■ 任务说明
a) 请将下面关于昆德拉小说的文章中的这句话译成英文:“早期作品中明显的政治和性爱这两个主题在其后期作品中明显淡化,逐渐增多了哲思的倾向。”
b) 从关于昆德拉小说的文章中原样摘录一段文字。从含有“有人说海德格尔的《存在与时间”的字句开始,摘到“讨米兰•昆德拉独特的小说学。”为止,包括这几个字。

■ 文档正文
╔══
有人说海德格尔的《存在与时间》是20世纪哲学的一个重大转向,在这一书中,早期的海德格尔建立了他自己的“此在的基础本体论”,以“此在”分析为哲学的主要任务,而不再关注胡塞尔式的“纯粹自我”或“纯粹意识”,历史性的个人生存开始成为哲学关注的焦点。昆德拉作为举世公认的存在主义文学的标志性人物,他本人不但在《小说的艺术》中强调小说家的使命是对“存在”的发现和“疑问”,小说创作是让人类免于海德格尔所谓的“存在的被遗忘”,而且他也认为“小说不是研究现实,而是研究存在”。存在不是已经发生的,存在时人的可能的场所,是一切可以成为的,一切人所能够的。小说家发现人们这种或那种可能,画“存在的图”、“小说家是存在的探勘者”。小说不仅仅是文学家对存在的描摹、寻找和希冀,并且更多蕴含着思想者对存在的追问、解蔽和道说。关于他的作品进行“存在”主题探究的文章、论著比比皆是,主要集中在前期作品,比如《生命中不能承受之轻》、《笑忘录》《玩笑》等中,但是其后期移居法国后用法语创作的“遗忘三部曲”的《慢》、《身份》、《无知》却很少有人涉及。早期作品中明显的政治和性爱这两个主题在其后期作品中明显淡化,逐渐增多了哲思的倾向。本文拟结合具体文本《慢》集中探讨米兰•昆德拉独特的小说学。
╚══
■ 数据记录
╔══
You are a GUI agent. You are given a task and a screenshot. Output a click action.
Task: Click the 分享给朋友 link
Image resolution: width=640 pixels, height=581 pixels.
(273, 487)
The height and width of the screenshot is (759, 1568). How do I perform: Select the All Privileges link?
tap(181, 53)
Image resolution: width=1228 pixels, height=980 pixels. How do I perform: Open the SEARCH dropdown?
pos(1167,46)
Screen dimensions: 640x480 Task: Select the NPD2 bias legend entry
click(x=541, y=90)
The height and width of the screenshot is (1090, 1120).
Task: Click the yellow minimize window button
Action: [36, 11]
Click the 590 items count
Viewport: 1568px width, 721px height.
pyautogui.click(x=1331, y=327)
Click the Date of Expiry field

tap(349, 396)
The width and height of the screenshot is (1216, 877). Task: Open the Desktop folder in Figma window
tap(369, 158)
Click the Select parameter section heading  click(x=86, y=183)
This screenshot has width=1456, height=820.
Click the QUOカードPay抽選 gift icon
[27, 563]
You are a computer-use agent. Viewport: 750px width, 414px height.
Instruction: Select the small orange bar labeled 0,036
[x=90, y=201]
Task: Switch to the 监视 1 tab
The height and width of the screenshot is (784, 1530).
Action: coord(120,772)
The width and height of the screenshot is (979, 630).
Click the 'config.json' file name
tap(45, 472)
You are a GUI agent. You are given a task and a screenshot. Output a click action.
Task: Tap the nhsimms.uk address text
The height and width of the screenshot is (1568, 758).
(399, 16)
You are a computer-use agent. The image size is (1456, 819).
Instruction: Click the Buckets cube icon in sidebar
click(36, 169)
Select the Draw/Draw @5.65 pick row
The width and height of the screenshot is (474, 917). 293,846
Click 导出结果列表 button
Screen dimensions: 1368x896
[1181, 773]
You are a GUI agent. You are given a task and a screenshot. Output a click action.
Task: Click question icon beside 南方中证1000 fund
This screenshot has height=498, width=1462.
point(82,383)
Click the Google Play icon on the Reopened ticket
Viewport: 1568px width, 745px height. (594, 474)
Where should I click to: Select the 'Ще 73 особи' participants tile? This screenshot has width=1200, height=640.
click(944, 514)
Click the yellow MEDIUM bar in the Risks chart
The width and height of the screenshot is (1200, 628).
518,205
╚══
■ 任务答案
a) The two themes of politics and eroticism, so evident in his early works, fade markedly in his later works, which show a growing tendency toward philosophical reflection.

b)
有人说海德格尔的《存在与时间》是20世纪哲学的一个重大转向,在这一书中,早期的海德格尔建立了他自己的“此在的基础本体论”,以“此在”分析为哲学的主要任务,而不再关注胡塞尔式的“纯粹自我”或“纯粹意识”,历史性的个人生存开始成为哲学关注的焦点。昆德拉作为举世公认的存在主义文学的标志性人物,他本人不但在《小说的艺术》中强调小说家的使命是对“存在”的发现和“疑问”,小说创作是让人类免于海德格尔所谓的“存在的被遗忘”,而且他也认为“小说不是研究现实,而是研究存在”。存在不是已经发生的,存在时人的可能的场所,是一切可以成为的,一切人所能够的。小说家发现人们这种或那种可能,画“存在的图”、“小说家是存在的探勘者”。小说不仅仅是文学家对存在的描摹、寻找和希冀,并且更多蕴含着思想者对存在的追问、解蔽和道说。关于他的作品进行“存在”主题探究的文章、论著比比皆是,主要集中在前期作品,比如《生命中不能承受之轻》、《笑忘录》《玩笑》等中,但是其后期移居法国后用法语创作的“遗忘三部曲”的《慢》、《身份》、《无知》却很少有人涉及。早期作品中明显的政治和性爱这两个主题在其后期作品中明显淡化,逐渐增多了哲思的倾向。本文拟结合具体文本《慢》集中探讨米兰•昆德拉独特的小说学。